|Even For Golfers...It Pays To Be Fit!
by Mindi Boysen
Here is a quiz for all of you...
Describe the characteristics of a runner’s body type...football player...basketball player...women’s softball player...
Well, paradigms are a-changin! Ask anyone on the street now about the best golfers and the names of Palmer, Nicklaus, Player, Trevino, Mickelson, Duvall, or Tiger will almost always be mentioned. These men (and many women, too) are leading not only the pack of baby boomers passing 50 this year, but the younger generations as well when it comes to staying fit to succeed in this sport.
General Exercise—an area of the game often ignored by amateurs
Forever looking for that magical move that takes strokes off your score probably leads you straight to the driving range to hit a few hundred golf balls. Sure! Practice makes perfect, right? Any Arizona Diamondback or Phoenix Sun would agree that throwing pitches or shooting baskets repetitively improves consistency. The difference is that other sports have required serious off-season and pre-season training drills to help prevent mid-season injuries for years.
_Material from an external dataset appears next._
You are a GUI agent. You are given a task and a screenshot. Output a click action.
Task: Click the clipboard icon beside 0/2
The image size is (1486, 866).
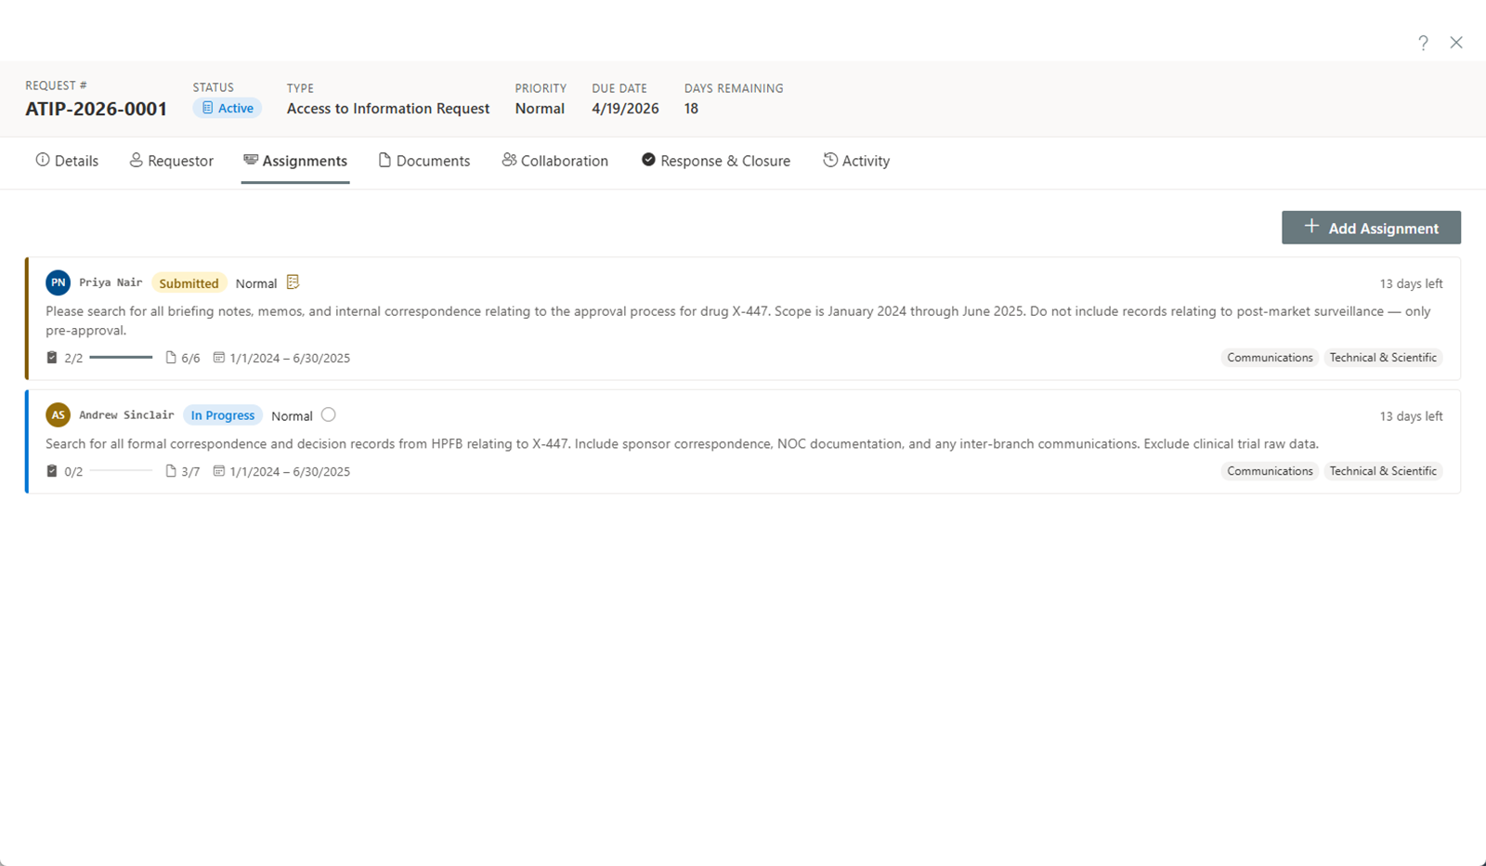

Now golfers are catching on!
What’s the bottom line?
The leg and hip muscles (quadriceps, hamstrings, and gluteals) are responsible for power production and initiate the golf swing..
The midsection muscles (erector spinae, abdominals, and obliques) transfer force from the legs to the torso to accelerate even more.
The torso muscles (pectorals, latissimus dorsi, and deltoids) produce the actual swing action and play critical role in club head speed.
The arm muscles (biceps, triceps, and forearm flexors/extensors) are responsible for club control and largely determine club head accuracy.
Now that you know that, here’s what you do ...
Examples of exercises include: Leg Press, Leg Curl, Leg Extension, Push ups, Pullovers, Lateral Raises, Bicep curl, Tricep extension and abdominal crunches.
A Free weight program with lighter weight and more repetitions might include: Back extensions, trunk rotations, abduction/adduction of legs and arms, internal/external rotation of shoulder girdle, wrist flexion/extension.
The basic flexibility exercises that address the muscle-joint actions most relevant to golfers are standing or seated hamstring, lower back, and upper back and shoulder stretches.
There are many “free weighted” and inexpensive pieces of equipment that can be very valuable when training muscles specifically for golf. Examples include SPRI Exer-Tubes, Stability balls, Medicine Balls, and “The Golf Gym” tubing system developed by Gary Player himself. For price information, call SPRI Products, Inc. at 1-800-222-7774.
If you are an avid golfer and still not convinced that a little extra training can actually improve the power behind your golf game... remember Happy Gilmore? A Golf Pro had to step in and fine tune his golfing skills, but the muscle behind that drive came from Hockey Training!
As with any exercise or fitness program you start, it is always wise to obtain the professional services of a certified personal trainer for guidance on correct form when performing any exercises.